On a similar note, yesterday I stumbled across a 4-days old video related to dithering which is really worth watching. "Surface-Stable Fractal Dithering" [0] by "Rune Skovbo Johansen, indie game developer and procedural generation enthusiast"

[0] https://www.youtube.com/watch?v=HPqGaIMVuLs

magicalhippo

It was also covered here 4 days ago[1], again I might add.

Very cool effect, and one of my absolute favorite games.

[1]: https://news.ycombinator.com/item?id=42808889

lcnielsen

I spent a substantial part of my Ph.D. dealing with this stuff, existing frameworks and algorithms were not suitable for our exact use-case and implementation. I had more bugs/artefacts than I'd like to admit due to some off-by-less-than-0.5 in some particular direction in some particular frame...

johncostella

I'm biased, but Magic Kernel Sharp does a good job for many applications. :)

https://johncostella.com/magic/

calibas

Bilinear is nice for performance, but if you're concerned about image quality you generally want to use bicubic resampling instead.

jeffreygoesto

Or Lanczos resampling.

daneel_w

For upscaling, sure. For downscaling it has a tendency to both amplify and distort (rather than preserve) detail and sharpness, "imagining" detail that never existed, leaving you with a worse result. Bicubic and sometimes even bilinear does a better job, truer to the original, when you're scaling down.

magicalhippo

Lanczos if you want sharpness above all else. There's also the well-known Mitchell-Netravali filters[1], based on piece-wise cubic splines and with two tunable paramerers.

[1]: https://en.wikipedia.org/wiki/Mitchell%E2%80%93Netravali_fil...

jorvi

I don't know the fine details of it but afaik FSR <3.0 is Lanczos with a few tricks to both speed it up and make the visuals more stable.

Dwedit

Whenever I want to upscale, I use an Edge-Directed algorithm, such as SuperXBR. Diagonal lines stay diagonal and don't turn into blurry boxes.

Demiurge

what would it look like with nearest, or gaussian filters? Would be interesting to see the same sample graphs with different kernels.

null

[deleted]

Const-me

Good article, but IMO none of the discussed downsampling methods are actually ideal.

The ideal is trilinear sampling instead of bilinear. Easy to do with GPU APIs, in D3D11 it’s ID3D11DeviceContext.GenerateMips API call to generate full set of mip levels of the input texture, then generate each output pixel with trilinear sampler. When doing non-uniform downsampling, use anisotropic sampler instead of trilinear.

Not sure high level image processing libraries like the mentioned numpy, PIL or TensorFlow are doing anything like that, though.

bartwr

Original author here and it's been a while since I have read such word salad nonsense, sorry. Why people who have no idea or expertise comment on articles? GenerateMips API constructs a mip chain by using box/bilinear (equivalent for factors of two) log N times.

Trilinear interpolates across three dimensions, such as 3D textures or mip chains.
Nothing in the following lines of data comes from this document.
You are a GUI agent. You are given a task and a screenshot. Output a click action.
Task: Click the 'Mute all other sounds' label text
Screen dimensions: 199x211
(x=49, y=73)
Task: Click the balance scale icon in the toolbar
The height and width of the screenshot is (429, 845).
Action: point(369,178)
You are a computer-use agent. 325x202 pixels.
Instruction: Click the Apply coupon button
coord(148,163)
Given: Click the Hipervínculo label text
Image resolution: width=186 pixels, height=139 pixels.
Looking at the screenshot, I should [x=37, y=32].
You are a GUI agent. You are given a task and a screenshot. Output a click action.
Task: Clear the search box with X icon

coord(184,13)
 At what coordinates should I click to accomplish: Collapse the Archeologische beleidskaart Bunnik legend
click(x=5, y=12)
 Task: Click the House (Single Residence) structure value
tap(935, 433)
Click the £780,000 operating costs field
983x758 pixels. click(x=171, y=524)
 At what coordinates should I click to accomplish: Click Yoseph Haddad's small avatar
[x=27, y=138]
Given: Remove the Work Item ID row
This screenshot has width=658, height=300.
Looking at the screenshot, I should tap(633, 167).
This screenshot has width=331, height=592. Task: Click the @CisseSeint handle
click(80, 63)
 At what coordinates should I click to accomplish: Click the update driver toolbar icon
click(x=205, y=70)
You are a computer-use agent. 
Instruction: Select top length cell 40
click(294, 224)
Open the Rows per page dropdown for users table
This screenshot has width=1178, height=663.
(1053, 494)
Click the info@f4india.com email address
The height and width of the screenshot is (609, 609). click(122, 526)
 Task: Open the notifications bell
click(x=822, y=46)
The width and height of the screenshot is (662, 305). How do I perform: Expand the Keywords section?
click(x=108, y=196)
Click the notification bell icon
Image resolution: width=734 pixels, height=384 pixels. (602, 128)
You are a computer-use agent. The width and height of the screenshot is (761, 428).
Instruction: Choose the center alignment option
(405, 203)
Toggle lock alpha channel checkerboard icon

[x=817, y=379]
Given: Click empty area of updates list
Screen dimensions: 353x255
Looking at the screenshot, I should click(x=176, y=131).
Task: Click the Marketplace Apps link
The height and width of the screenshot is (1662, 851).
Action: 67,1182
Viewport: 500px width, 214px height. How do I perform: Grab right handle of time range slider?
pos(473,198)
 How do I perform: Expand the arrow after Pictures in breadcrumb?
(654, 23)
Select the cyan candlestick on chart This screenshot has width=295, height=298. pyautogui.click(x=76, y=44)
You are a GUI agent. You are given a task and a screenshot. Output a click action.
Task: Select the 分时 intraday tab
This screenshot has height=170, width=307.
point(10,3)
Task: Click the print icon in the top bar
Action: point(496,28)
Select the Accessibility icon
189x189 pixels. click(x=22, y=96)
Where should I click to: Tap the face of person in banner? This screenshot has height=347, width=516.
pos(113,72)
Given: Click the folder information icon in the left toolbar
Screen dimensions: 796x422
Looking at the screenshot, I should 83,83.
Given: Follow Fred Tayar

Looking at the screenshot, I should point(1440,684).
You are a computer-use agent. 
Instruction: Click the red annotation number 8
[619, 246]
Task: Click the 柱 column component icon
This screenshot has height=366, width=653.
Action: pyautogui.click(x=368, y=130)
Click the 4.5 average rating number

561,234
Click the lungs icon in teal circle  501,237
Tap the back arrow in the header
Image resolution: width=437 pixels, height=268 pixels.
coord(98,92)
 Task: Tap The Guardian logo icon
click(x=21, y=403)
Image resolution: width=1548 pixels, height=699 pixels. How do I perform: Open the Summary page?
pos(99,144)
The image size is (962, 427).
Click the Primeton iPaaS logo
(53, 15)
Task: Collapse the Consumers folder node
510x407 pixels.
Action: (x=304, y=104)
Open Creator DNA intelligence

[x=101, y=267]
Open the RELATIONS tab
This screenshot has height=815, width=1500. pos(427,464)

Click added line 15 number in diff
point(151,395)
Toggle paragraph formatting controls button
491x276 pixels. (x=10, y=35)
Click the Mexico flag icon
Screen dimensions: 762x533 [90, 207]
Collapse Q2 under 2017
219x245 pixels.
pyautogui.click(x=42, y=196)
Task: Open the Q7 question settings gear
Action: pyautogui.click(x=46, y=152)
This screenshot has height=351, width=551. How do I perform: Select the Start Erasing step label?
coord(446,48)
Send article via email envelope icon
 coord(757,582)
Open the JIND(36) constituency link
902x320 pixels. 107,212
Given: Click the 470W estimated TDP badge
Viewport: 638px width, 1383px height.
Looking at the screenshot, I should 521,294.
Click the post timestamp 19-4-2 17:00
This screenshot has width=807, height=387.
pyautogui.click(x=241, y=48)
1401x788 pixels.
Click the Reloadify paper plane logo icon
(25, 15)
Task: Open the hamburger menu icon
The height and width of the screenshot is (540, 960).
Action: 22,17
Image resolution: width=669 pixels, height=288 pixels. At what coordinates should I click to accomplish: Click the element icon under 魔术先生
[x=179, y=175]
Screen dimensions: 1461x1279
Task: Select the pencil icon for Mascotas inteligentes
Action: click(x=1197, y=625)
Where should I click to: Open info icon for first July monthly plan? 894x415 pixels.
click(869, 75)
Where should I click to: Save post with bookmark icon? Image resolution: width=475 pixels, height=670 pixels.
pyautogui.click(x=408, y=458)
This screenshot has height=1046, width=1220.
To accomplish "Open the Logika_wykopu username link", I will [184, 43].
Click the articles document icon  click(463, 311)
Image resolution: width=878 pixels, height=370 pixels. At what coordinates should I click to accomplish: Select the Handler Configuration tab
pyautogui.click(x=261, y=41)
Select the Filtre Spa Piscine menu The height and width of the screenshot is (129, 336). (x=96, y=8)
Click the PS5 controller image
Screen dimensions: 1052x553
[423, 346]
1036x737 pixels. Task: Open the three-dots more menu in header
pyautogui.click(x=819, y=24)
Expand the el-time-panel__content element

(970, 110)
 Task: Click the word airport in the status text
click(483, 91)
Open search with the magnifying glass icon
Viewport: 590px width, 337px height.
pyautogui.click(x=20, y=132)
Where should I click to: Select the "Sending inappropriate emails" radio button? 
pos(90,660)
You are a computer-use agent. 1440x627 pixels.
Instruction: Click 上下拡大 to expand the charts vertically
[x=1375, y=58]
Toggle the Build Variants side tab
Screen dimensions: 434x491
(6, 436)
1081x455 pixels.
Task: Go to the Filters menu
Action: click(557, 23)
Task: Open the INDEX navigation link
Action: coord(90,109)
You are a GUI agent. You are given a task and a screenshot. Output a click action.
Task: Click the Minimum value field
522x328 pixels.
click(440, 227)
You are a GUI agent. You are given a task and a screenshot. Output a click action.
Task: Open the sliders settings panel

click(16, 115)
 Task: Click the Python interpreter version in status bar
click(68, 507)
It is not a method for downsampling, but a method for filtering that interpolates two bilinear results, such as two bilinear filters of mip levels that were generated with "some" downsampling filter (which can be anything from box to Lanczos).

Anisotropic is a hybrid between trilinear across a smaller interpolation axis under perspective projection of a 3D asset and multiple taps along the longer axis. (More expensive)

Const-me

> Trilinear interpolates across three dimensions, such as 3D textures or mip chains

I meant trilinear interpolation across the mip chain.

> generated with "some" downsampling filter (which can be anything from box to Lanczos)

In practice, whichever method is implemented in user-mode half of GPU drivers is pretty good.

> It is not a method for downsampling

No, but it can be applied for downsampling as well.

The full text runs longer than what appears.